The European Commission invoked Article 22, an obscure provision in its competition rules that lets it review deals at the request of member countries when they don’t have jurisdiction under their own laws. Illumina is contesting the European Commission’s claim of jurisdiction. “Grail has no business in Europe. The deal is between two American companies. It should not need to be reviewed by the European Commission,” Mr. deSouza says. “Imagine if China does that. Imagine if suddenly everybody can assert jurisdiction globally on any merger.”

Frustrated by the hangups, Illumina and Grail closed the deal in August despite the risk that it could be undone if it loses in U.S. or European courts. Last month the FTC held its own administrative trial, which Illumina is likely to lose. Unsurprisingly, the FTC has a nearly perfect batting average before its own administrative judges.
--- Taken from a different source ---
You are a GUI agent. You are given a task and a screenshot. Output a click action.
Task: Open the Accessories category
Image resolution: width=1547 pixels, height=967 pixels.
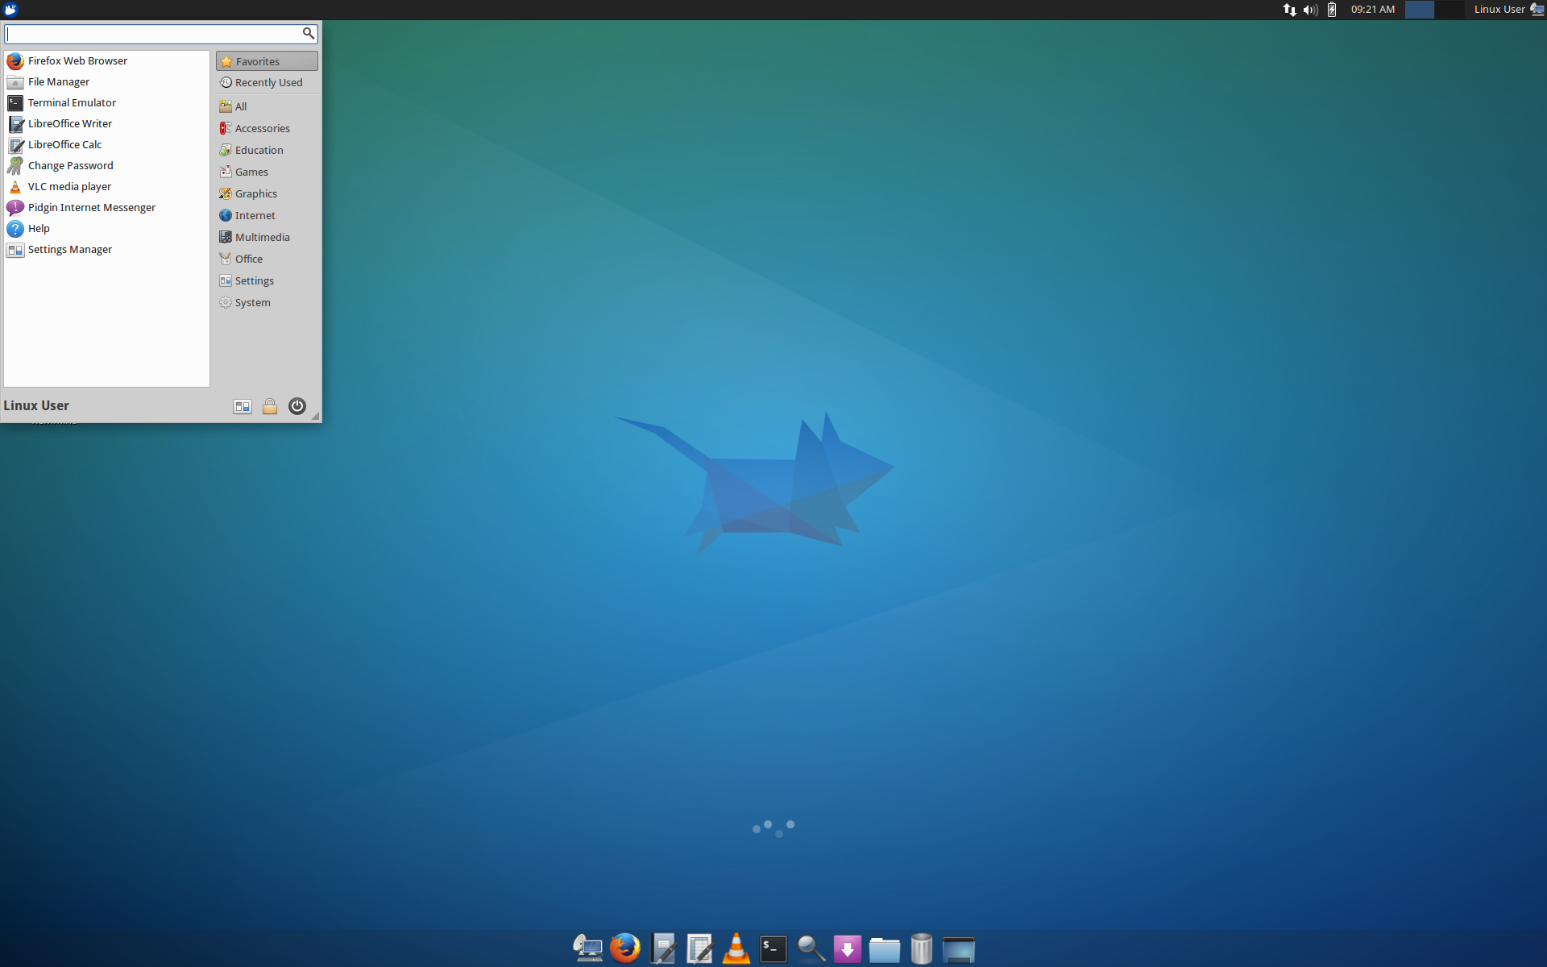point(262,128)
Illumina plans to appeal an adverse FTC ruling in federal court, where it seems likely to prevail. The U.S. government hasn’t successfully challenged in court a vertical merger—a combination of noncompeting businesses that operate in different parts of the supply chain—since 1972. But Mr. deSouza says the legal snags will cost lives since Illumina doesn’t plan to integrate Grail into its business until it clears legal hurdles in Europe. As for the U.S., the Supreme Court likely wouldn’t hear a case until 2025, so Illumina faces the risk that the deal could be blocked for years."